Pesquisas recentes já comprovaram que o excesso de telas tem causado problemas de visão, deficiência no aprendizado, analfabetismo funcional, obesidade, isolamento, depressão, mutilações, tendências suicidas e riscos de sofrerem violências digitais cometidas por hackers e adultos maliciosos e pedófilos. Tudo o que foi relatado nessas pesquisas, não estão longe de nós, muito pelo contrário, as vezes isso ocorre na residência de um vizinho e muitas vezes dentro das nossas próprias casas, porém, estamos cegos diante desses riscos provocados pelo mau uso das telas e redes sociais.

Não estamos longe dessa tragédia. Recentemente, um pai, através dos microfones da Rádio Uirapuru, relatou desesperado que sua filha participava de grupos de automutilação online. Print de conversas, mostram que um adolescente suspeito de crimes na internet, ameaçava e induzia a vítima à automutilação. Esse grupo de criminosos online, da qual a adolescente fazia parte, é investigado por promover perseguições, ameaças, automutilação, compartilhamento de materiais de abuso sexual infantil, invasão de sistemas e apologia ao nazismo. Esse grupo, que gerou uma megaoperação policial, está esparramado por 12 estados. O chefe do grupo é um jovem de 15 anos, que já havia sido alvo em outras duas operações.

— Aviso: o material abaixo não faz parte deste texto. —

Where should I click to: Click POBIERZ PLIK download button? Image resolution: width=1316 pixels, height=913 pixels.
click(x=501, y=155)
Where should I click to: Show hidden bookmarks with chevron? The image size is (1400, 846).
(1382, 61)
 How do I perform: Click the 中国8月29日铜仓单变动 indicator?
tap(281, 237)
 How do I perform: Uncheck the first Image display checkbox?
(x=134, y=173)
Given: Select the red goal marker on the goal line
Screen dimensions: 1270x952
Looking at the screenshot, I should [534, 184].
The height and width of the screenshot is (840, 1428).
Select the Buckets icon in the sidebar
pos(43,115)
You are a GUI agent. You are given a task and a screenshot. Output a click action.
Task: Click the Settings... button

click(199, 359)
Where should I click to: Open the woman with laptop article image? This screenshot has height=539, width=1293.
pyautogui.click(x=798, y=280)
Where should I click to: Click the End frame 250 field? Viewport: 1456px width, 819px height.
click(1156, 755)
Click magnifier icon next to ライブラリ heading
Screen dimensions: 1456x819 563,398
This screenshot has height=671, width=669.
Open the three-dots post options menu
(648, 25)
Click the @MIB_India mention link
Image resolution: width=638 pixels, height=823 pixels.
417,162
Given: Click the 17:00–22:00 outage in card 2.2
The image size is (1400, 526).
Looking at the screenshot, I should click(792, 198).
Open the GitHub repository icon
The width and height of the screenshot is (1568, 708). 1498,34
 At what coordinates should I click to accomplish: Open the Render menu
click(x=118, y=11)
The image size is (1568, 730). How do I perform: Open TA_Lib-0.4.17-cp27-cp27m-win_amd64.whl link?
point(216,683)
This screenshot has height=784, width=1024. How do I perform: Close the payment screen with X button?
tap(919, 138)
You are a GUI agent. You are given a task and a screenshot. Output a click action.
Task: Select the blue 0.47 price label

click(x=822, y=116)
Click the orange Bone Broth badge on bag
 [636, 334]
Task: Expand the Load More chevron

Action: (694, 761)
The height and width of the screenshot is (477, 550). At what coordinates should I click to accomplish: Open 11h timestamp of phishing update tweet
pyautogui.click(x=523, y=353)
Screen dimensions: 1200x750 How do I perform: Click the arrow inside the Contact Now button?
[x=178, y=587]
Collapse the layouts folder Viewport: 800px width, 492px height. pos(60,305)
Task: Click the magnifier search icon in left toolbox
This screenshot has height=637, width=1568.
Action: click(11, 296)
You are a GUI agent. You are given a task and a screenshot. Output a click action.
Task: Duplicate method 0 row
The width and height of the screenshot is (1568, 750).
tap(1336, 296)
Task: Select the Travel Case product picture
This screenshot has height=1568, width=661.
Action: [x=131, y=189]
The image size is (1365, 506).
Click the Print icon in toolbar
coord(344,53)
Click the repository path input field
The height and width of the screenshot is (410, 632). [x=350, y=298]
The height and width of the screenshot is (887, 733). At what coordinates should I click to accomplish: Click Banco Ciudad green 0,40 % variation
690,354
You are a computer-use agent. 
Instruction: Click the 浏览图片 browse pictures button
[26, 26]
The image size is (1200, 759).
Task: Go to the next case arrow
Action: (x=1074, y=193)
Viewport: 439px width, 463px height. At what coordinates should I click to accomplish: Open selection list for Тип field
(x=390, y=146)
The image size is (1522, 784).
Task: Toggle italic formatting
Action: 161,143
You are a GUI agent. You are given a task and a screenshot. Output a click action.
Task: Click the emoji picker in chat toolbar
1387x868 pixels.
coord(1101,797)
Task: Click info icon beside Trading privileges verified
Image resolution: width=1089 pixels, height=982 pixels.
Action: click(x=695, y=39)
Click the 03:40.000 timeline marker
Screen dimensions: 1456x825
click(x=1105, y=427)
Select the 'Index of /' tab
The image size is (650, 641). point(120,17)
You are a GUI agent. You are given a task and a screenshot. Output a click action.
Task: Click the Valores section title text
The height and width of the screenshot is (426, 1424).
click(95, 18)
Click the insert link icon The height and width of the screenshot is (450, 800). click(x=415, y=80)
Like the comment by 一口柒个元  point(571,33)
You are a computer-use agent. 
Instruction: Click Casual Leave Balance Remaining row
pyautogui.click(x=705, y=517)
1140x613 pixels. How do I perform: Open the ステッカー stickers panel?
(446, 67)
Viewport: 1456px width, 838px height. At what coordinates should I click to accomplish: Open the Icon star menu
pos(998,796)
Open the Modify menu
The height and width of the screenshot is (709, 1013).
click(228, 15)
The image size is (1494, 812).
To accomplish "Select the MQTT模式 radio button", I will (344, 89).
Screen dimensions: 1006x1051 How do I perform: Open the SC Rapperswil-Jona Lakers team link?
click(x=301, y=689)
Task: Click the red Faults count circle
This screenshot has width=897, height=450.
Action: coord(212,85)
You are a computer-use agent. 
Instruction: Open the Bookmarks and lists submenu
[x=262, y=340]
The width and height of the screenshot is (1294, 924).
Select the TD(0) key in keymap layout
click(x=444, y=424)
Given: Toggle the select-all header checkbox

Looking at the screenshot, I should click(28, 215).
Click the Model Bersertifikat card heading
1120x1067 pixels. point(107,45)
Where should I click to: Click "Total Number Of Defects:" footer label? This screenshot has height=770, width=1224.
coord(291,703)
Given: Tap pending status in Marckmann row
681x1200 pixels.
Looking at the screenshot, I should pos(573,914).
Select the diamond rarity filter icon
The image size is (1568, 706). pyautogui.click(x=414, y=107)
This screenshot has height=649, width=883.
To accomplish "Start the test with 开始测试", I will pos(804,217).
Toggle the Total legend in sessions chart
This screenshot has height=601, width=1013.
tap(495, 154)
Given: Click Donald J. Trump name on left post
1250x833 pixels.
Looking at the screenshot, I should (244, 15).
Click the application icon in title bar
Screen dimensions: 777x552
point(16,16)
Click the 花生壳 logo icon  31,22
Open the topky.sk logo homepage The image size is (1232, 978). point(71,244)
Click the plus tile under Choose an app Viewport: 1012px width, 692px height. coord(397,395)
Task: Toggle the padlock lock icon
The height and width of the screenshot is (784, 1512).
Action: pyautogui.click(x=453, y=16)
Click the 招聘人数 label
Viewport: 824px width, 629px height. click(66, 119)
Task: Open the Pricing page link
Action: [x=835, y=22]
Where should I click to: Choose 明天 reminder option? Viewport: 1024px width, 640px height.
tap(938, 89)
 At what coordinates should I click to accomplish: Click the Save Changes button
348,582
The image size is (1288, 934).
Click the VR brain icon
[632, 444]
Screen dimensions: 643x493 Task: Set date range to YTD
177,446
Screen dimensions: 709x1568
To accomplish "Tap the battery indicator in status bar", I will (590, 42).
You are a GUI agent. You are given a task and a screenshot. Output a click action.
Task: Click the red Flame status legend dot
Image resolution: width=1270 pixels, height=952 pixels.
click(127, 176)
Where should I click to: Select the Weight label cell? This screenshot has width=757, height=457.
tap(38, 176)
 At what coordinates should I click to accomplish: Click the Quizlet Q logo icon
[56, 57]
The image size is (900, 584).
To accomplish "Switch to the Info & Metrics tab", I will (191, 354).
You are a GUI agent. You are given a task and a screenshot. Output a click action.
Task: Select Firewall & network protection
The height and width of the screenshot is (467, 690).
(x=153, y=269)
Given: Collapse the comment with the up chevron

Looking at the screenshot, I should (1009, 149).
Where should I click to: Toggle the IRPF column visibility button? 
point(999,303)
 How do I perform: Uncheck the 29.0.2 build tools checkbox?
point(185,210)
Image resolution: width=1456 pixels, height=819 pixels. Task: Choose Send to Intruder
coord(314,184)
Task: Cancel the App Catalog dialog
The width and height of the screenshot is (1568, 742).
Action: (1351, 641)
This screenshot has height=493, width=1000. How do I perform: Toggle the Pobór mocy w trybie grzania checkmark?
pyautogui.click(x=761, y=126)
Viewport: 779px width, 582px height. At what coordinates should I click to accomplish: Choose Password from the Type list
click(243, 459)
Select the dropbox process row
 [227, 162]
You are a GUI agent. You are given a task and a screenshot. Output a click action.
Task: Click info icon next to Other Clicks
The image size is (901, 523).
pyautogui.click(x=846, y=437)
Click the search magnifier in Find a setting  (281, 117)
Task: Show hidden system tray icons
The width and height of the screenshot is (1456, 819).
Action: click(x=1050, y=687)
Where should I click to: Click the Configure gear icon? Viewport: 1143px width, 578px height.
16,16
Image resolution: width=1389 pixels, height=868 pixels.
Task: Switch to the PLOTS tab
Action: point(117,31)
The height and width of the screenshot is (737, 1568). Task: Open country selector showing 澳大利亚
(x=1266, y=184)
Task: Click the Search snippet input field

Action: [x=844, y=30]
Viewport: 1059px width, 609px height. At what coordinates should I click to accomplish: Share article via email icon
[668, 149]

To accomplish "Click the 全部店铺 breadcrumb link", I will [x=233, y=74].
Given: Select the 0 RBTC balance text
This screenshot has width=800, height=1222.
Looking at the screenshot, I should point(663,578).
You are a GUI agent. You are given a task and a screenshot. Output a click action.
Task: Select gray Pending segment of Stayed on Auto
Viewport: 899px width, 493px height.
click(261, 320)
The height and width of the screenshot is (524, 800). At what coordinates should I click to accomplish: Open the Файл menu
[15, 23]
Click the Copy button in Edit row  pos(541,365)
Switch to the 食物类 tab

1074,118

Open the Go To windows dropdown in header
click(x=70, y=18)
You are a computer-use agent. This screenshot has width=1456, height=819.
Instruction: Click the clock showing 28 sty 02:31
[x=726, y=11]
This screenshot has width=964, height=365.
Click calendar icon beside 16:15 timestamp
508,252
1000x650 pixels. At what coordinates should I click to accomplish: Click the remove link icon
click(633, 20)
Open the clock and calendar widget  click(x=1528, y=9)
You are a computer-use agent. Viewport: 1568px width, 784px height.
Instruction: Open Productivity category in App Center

Os alvos desse grupo eram meninas que vinham sendo ameaças e tendo suas imagens espalhadas pela internet.

Pois é, pais e mães de jovens, adolescentes e crianças. Esse tipo de crime não está longe de nós. Muitas vezes está dentro de nossas casas e ao aceitarmos que nossos filhos fiquem de forma exagerada atrás de uma tela, estamos incentivando os malefícios pelos quais nossos filhos estão passando e em certas situações de forma irreversível. Não apenas liguem o sinal de alerta caros pais, mas passem de fato para uma ação de restringir esse uso exagerado e descontrolado. Se os resultados nas escolas estão sendo positivos, significa dizer que esses mesmos resultados podem ser obtidos em seus próprios lares, pois qualquer esforço gerado pelo amor e carinho que temos pelos nossos filhos, acaba sendo pouco perto dos prejuízos trágicos que serão evitados.